President Biden also proposes, in broad terms, to require all health coverage, including employer provided coverage, follow the IRA’s Medicare changes and cap out-of-pocket costs for drugs at $2,000 per year and the monthly cost-sharing for insulin at $35/month. Business Group on Health would generally express concern and resist this type of mandated design at it curtails flexibility for employer plan sponsors, does not address the underlying drug and insulin cost-drivers, and exacerbates coverage affordability issues by mandating cost-shifting to the plan which may show up as higher monthly premiums for employees and families.

Proposals Impacting Mental Health and Substance Use Disorder Benefits (MH/SUD)

Mental health and substance use disorder requirements and programs have been top priorities across the political spectrum in recent years. Employer plans have also been working to build and continue meaningful benefit programs to support employees and families while meeting evolving compliance requirements under the Mental Health Parity and Addition Equity Act (MHPAEA) and other standards. President Biden’s State of the Union and budget includes proposals that would, if enacted, have direct impacts on employer plan sponsors’ MH/SUD programs.

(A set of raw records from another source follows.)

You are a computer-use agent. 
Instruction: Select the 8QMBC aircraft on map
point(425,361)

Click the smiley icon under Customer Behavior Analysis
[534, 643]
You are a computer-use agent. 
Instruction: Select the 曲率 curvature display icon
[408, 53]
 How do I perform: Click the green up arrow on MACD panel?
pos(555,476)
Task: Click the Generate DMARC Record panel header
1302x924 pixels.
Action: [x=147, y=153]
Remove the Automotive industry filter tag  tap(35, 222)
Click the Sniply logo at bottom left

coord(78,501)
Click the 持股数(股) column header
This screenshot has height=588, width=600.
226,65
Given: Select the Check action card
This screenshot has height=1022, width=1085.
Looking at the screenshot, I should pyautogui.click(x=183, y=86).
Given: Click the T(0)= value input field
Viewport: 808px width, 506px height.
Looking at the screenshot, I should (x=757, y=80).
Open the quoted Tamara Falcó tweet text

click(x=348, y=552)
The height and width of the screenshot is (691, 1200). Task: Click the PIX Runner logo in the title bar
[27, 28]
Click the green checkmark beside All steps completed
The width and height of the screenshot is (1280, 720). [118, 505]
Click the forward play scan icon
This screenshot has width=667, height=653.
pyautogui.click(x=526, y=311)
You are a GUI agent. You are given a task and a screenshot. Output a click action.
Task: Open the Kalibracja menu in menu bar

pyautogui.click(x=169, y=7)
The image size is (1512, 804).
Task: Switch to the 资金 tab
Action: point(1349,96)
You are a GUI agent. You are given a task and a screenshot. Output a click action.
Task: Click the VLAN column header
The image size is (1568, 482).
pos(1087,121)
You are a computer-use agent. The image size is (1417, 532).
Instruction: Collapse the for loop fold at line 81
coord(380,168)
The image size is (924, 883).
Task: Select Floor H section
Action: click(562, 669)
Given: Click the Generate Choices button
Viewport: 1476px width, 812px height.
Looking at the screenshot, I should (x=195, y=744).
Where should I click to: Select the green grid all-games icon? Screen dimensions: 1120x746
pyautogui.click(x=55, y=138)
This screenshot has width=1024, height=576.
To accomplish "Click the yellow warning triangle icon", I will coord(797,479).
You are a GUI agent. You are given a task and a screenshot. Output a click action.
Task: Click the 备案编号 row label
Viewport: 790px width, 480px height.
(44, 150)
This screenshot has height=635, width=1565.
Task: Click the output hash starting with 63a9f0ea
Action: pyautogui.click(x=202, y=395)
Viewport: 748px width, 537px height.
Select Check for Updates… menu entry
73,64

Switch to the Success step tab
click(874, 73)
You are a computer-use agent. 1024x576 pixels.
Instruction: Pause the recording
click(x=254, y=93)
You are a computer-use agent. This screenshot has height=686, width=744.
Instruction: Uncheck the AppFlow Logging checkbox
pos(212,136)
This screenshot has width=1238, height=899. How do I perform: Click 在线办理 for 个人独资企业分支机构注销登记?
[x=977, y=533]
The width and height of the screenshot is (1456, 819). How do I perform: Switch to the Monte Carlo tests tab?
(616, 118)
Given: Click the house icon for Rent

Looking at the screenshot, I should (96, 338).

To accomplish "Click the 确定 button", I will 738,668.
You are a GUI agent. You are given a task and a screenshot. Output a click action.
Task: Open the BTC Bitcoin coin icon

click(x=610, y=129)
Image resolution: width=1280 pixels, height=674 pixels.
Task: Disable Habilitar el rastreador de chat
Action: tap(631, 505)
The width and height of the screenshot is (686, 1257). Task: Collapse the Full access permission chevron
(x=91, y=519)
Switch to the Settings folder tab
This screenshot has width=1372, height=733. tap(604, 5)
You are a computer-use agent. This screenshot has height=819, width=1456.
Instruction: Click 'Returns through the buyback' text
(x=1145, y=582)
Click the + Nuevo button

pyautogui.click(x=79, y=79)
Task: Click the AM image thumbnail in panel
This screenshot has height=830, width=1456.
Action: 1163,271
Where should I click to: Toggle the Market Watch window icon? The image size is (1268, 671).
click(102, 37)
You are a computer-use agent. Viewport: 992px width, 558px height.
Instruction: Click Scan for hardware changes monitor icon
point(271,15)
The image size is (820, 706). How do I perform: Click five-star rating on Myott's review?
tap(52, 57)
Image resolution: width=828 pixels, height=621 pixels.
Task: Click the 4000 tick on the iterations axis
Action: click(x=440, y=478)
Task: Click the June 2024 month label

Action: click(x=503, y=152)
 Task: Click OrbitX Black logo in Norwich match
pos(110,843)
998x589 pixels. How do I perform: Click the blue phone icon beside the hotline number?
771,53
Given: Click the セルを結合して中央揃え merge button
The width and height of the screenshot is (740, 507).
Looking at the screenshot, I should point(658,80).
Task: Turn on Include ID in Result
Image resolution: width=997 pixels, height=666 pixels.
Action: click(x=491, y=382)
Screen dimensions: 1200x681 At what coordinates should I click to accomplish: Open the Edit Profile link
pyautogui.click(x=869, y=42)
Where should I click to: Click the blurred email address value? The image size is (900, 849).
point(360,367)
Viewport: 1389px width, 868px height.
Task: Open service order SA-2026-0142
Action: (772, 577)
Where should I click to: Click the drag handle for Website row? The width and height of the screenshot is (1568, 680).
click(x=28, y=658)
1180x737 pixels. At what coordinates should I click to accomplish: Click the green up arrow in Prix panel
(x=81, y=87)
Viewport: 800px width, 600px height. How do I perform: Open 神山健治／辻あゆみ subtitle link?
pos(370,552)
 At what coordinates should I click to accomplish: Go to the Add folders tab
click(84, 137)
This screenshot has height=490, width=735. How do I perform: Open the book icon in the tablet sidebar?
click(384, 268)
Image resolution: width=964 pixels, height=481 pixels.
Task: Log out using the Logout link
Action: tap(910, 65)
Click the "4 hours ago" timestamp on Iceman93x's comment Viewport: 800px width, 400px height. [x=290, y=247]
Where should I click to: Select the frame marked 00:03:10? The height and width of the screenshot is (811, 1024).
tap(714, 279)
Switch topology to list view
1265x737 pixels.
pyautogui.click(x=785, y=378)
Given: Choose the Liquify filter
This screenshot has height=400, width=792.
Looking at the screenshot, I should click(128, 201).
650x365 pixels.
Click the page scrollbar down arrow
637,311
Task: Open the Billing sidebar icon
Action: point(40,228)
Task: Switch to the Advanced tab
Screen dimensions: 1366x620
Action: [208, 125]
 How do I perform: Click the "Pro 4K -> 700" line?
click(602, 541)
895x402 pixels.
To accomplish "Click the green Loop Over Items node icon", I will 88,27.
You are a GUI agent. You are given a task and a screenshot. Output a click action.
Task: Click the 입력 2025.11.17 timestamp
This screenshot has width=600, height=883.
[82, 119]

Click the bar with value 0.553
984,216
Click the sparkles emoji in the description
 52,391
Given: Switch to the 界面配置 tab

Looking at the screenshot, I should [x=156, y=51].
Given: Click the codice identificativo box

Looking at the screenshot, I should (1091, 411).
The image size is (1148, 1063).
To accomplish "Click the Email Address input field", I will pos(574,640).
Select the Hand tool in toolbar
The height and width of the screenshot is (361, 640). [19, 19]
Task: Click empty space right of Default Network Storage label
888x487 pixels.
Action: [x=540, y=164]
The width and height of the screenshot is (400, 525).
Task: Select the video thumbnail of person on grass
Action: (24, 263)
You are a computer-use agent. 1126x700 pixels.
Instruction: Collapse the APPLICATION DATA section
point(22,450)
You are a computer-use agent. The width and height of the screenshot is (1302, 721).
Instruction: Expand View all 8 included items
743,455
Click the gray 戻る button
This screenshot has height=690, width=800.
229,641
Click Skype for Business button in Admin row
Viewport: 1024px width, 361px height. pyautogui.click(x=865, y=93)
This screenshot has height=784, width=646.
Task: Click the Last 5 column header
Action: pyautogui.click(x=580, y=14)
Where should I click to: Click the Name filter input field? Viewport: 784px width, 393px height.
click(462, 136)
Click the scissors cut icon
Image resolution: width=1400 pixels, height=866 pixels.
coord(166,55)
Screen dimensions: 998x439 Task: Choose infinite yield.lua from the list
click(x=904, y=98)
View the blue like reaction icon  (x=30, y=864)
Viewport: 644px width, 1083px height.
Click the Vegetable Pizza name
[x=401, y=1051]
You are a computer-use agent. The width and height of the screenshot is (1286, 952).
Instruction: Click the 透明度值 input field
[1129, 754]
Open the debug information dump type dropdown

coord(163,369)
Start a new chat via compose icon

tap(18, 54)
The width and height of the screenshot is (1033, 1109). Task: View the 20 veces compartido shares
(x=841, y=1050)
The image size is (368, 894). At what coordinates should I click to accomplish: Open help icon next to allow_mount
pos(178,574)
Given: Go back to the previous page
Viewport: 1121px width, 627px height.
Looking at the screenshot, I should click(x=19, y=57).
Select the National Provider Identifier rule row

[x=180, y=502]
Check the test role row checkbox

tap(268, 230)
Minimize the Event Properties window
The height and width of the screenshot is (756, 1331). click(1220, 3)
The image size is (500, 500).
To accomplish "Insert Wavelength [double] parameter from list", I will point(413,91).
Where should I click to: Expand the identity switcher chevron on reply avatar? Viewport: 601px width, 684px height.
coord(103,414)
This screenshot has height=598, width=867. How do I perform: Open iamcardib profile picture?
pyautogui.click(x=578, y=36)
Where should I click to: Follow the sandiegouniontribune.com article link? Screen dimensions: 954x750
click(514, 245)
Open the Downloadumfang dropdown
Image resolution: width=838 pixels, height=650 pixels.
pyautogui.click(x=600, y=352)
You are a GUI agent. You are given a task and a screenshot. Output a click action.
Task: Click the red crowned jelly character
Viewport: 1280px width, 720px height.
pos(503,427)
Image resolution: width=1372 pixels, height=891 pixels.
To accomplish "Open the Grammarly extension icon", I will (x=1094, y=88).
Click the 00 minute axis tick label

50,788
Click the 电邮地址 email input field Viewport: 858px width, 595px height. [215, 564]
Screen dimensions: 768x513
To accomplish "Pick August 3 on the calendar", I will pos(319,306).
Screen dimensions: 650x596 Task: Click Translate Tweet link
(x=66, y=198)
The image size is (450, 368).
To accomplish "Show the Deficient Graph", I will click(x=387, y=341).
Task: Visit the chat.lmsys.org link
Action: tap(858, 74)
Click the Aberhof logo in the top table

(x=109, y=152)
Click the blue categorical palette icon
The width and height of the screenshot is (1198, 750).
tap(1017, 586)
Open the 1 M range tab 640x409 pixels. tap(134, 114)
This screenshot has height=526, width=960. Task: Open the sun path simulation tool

  • Providing the Department of Labor (DOL) with authority to impose civil monetary penalties (CMPs) for ERISA plan findings of noncompliance. This would permit a significant change in enforcement tactics and could cause focus to shift from compliance assistance to a more punitive approach. We believe this could drive more spending away from substantive programs and into more unnecessary administrative and defensive efforts.
  • Require coverage of three behavioral health visits per year without cost-sharing. While most large employers provide some level of engagement with behavioral health providers for low or no cost, e.g., through an EAP, this requirement appears to be aimed at group health plans, which would reduce plan design flexibility and may impact the already challenging market dynamics and access to providers.

Other Health Proposals

  • Require coverage of three primary care visits per year without cost-sharing. Many large employers have identified primary care as an area for investment to help ensure better engagement with health care for their employees and families. The Business Group supports employers’ desire to invest in primary care through a variety of plan design and provider arrangements. For multiple years, we have called for permitting primary care before the deductible for HSA-qualified high-deductible health plans (HDHP). We’re concerned about a one-size-fits-all requirement that may not align with the needs of the employers’ population and may disrupt an employer’s current efforts to build meaningful primary care engagement. Additionally, policymakers should consider more ways to increase the supply and engagement of primary care providers and encourage them to work with employer plans in innovative and holistic arrangements like advanced primary care.
  • Continue enhanced ACA subsidies and expanded access to coverage in states that have not expanded access to Medicaid. Business Group generally supports meaningful access and improvements to coverages other than employer plans undertaken with appropriate care to not drive market disparities, increase costs or negatively impact employer plan offerings.
  • Extend surprise billing protections to ground ambulances. Since enactment of the No Surprises Act protections, we have been engaged and encouraged further development of appropriate standards and protections to apply to potential surprises bills from ground ambulances.

These highlights from President Biden’s health care agenda and budget proposals reflect a willingness and interest of the Biden Administration to directly and indirectly impact employer health plan offerings. The future of these proposals will heavily depend on the outcome of the 2024 election and will not be known for several months. But as they develop into potential legislative text or further discussions, we will continue to monitor, engage with policymakers, and provide member updates.

We provide this material for informational purposes only; it is not a substitute for legal advice.